I was very excited for your new movie, Before the Devil Knows You're Dead. "Enthralling," said Edelstein. "Furious and entertaining," said Denby. A "superb crime melodrama," said Ebert. "This is a movie, I promise you, that grabs you and won't let you think of anything else."
I don't really agree with any of these snippets, and it's killing me. It couldn't have been the subject matter; no good movie is ever depressing. Then why did I walk away from it so deflated? I feel like you let me down. I think it's because for the first time, I didn't feel anything for your characters, who, as written by Kelly Masterson, make illogical choices. I never realized how much empathy or sympathy mattered until the credits started to roll and I felt only an absence of feeling. It felt like indifference. Like a vacuum. I hated that feeling.
I'll grant you this: you've coached the men to perform admirably. Hoffman, Hawke and Finney (with whom you worked 33 years ago on Murder on the Orient Express) are dynamos. But your movie doesn't buttress their performances with any real heart or brains. I guess I was longing for something to cling to -- like I did to Paul Newman in The Verdict, Treat Williams in Prince of the City, William Holden in Network, Al Pacino in Serpico or Dog Day Afternoon, Rod Steiger in The Pawnbroker and Henry Fonda in 12 Angry Men.

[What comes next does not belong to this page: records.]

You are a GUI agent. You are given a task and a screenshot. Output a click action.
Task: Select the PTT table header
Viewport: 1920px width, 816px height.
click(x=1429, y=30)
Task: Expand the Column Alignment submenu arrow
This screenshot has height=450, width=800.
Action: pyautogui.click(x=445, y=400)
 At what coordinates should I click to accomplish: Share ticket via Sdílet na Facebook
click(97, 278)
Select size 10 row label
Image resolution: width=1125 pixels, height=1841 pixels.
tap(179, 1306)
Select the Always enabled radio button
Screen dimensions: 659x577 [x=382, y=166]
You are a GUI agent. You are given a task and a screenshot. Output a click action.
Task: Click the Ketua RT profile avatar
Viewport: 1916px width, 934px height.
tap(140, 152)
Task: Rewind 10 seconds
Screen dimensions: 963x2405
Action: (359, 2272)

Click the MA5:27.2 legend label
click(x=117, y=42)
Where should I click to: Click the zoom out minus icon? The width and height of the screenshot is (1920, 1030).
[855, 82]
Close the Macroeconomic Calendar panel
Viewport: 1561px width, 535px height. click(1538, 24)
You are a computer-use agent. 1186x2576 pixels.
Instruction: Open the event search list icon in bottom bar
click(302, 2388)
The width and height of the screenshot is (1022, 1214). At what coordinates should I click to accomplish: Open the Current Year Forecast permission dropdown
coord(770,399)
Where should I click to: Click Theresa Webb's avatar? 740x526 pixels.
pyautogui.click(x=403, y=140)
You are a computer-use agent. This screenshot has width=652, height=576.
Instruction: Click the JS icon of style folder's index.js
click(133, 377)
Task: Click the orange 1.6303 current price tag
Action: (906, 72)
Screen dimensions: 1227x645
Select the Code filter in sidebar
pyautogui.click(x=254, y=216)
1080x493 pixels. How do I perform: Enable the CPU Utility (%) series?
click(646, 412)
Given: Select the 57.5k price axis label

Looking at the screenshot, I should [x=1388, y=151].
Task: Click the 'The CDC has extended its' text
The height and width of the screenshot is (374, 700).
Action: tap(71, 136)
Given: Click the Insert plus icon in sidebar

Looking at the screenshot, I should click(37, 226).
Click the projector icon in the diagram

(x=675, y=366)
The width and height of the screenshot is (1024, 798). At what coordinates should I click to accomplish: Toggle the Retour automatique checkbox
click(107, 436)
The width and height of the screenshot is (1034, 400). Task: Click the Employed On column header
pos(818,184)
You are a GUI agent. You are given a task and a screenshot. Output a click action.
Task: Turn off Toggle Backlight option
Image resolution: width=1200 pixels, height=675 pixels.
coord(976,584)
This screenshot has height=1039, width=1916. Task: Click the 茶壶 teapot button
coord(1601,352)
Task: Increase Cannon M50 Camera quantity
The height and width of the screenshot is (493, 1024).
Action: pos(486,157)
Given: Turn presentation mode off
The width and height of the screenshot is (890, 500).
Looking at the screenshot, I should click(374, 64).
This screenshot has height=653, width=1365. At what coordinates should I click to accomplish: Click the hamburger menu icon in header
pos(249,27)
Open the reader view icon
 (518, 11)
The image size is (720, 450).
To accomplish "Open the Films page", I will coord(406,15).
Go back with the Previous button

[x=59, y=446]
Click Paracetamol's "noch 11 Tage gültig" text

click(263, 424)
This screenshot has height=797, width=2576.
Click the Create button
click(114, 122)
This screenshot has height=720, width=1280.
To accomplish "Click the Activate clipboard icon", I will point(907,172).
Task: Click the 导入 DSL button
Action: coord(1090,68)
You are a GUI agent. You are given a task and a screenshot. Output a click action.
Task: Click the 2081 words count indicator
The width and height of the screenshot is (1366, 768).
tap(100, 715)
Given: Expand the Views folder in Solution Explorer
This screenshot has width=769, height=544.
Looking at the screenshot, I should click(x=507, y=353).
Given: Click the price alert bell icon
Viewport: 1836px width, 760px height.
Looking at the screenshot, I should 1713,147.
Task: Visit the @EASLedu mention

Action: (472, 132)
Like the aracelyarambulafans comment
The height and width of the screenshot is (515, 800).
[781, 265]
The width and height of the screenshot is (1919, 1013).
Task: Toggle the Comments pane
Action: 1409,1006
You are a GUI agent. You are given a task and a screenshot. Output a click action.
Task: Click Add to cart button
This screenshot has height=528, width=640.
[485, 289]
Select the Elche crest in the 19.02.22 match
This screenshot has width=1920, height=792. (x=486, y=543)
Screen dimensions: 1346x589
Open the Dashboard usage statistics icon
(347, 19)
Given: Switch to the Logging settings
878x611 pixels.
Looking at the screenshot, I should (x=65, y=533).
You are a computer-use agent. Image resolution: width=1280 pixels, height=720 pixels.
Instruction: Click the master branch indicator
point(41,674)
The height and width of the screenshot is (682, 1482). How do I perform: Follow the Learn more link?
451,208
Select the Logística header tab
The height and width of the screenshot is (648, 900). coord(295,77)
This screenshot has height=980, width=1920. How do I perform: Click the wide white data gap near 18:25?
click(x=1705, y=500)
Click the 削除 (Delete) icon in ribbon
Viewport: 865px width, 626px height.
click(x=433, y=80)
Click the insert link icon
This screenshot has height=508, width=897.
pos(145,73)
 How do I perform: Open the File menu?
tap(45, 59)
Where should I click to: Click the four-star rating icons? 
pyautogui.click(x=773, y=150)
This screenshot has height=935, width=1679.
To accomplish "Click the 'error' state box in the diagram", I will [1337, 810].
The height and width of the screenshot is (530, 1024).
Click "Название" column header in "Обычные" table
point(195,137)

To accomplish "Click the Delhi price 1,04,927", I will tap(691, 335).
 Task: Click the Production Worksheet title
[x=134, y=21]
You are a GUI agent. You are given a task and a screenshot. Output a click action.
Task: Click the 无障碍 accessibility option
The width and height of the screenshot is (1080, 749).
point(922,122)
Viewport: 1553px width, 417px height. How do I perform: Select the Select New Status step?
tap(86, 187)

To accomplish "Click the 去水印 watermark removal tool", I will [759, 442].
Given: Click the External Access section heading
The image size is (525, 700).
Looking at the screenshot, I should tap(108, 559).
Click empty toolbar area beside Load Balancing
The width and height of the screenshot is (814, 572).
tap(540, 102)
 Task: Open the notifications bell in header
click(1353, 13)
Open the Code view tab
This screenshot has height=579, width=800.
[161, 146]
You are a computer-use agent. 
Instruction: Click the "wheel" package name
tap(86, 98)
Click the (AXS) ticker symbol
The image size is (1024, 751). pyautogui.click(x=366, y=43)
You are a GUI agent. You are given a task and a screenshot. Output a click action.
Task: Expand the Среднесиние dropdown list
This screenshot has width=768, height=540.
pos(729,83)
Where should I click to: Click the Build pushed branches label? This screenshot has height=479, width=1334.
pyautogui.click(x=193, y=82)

The critics are praising your "return to form." You're 83 years old, and they're saying you've directed with the vigor of a man a third of your age. And maybe you have. The movie is slick, focused, violent, aloof. But it seems that you've also made some of the fundamental mistakes of a man a third of your age -- sacrificing nuance for bizarre plot economy, for example. My first thought was there is simply too much subtext in Before the Devil Knows You're Dead. But then I started thinking there wasn't any subtext. There was just a vacuum. A radical departure.
I'm sorry, Sidney. I'm so glad people have received your movie with open arms. Lord knows you've needed an unqualified hit. Maybe one day I'll see it again and realize I've missed something. Until then: Stay alive, stay true to yourself, and see you next time.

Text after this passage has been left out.